The journal of gene medicine 2017 01 14() doi 10.1002/jgm.2942
Malignant gliomas (GBMs) are extremely aggressive and have a median survival of approximately 15 months. Current treatment modalities, which include surgical resection, radiation and chemotherapy, have done little to prolong the lives of GBM patients. Chondroitin sulfate proteoglycans (CSPG) are critical for cell-cell and cell-extra cellular matrix (ECM) interactions and are implicated in glioma growth and invasion. Chondroitinase (Chase) ABC is a bacterial enzyme that cleaves chondroitin sulfate disaccharide chains from CSPGs in the tumor ECM. Wild type Chase ABC has limited stability and/or activity in mammalian cells, therefore we created a mutant humanized version (Chase M) with enhanced function in mammalian cells.
We hypothesize that disruption of cell-cell and cell-ECM interactions by ChaseM and temozolomide will enhance chemotherapeutic availability and sensitivity of glioma cells.
Utilizing primary patient derived neurospheres, we found that ChaseM decreases glioma neurosphere aggregation in vitro.

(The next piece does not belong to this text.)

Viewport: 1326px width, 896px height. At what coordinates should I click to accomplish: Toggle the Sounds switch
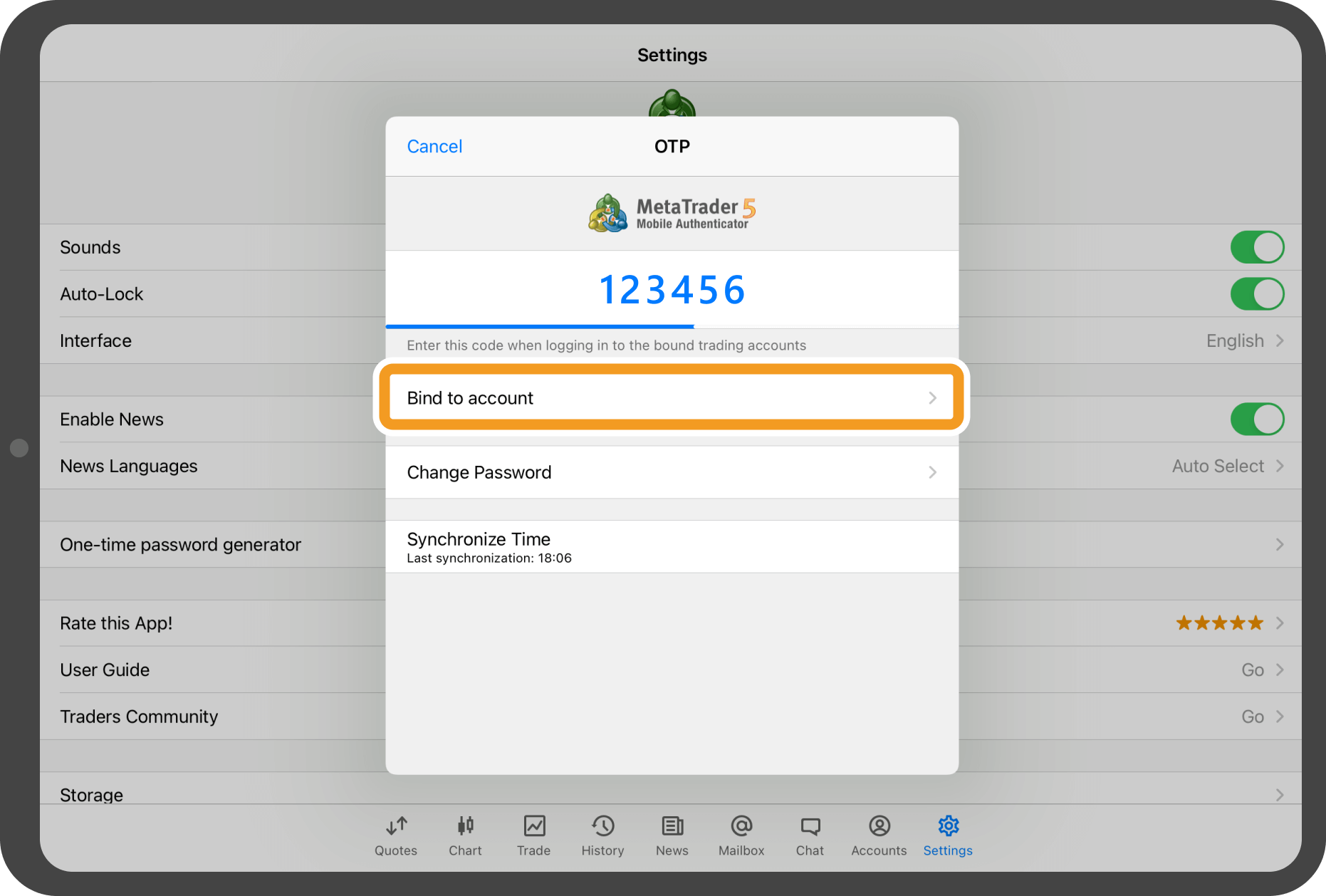[x=1257, y=247]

Furthermore, an oncolytic HSV-1 virus expressing secreted ChaseM (OV-ChaseM) enhanced viral spread and glioma cell killing when compared to OV-Control, in vitro. OV-ChaseM plus TMZ combinatorial treatment resulted in a significant synergistic enhancement of glioma cell killing accompanied by an increase in apoptotic cell death. Intracellular flow cytometric analysis revealed a significant reduction in the phosphorylation of the pro-survival AKT protein following OV-ChaseM plus TMZ treatment. Lastly, in nude mice bearing intracranial GBM30 glioma xenografts, intratumoral OV-ChaseM plus TMZ (10 mg/kg by oral gavage) combination therapy resulted in a significant (p < 0.02) enhancement of survival, when compared to each individual treatment alone. CONCLUSION
These data reveal that OV-ChaseM enhances glioma cell viral susceptibility and sensitivity to TMZ.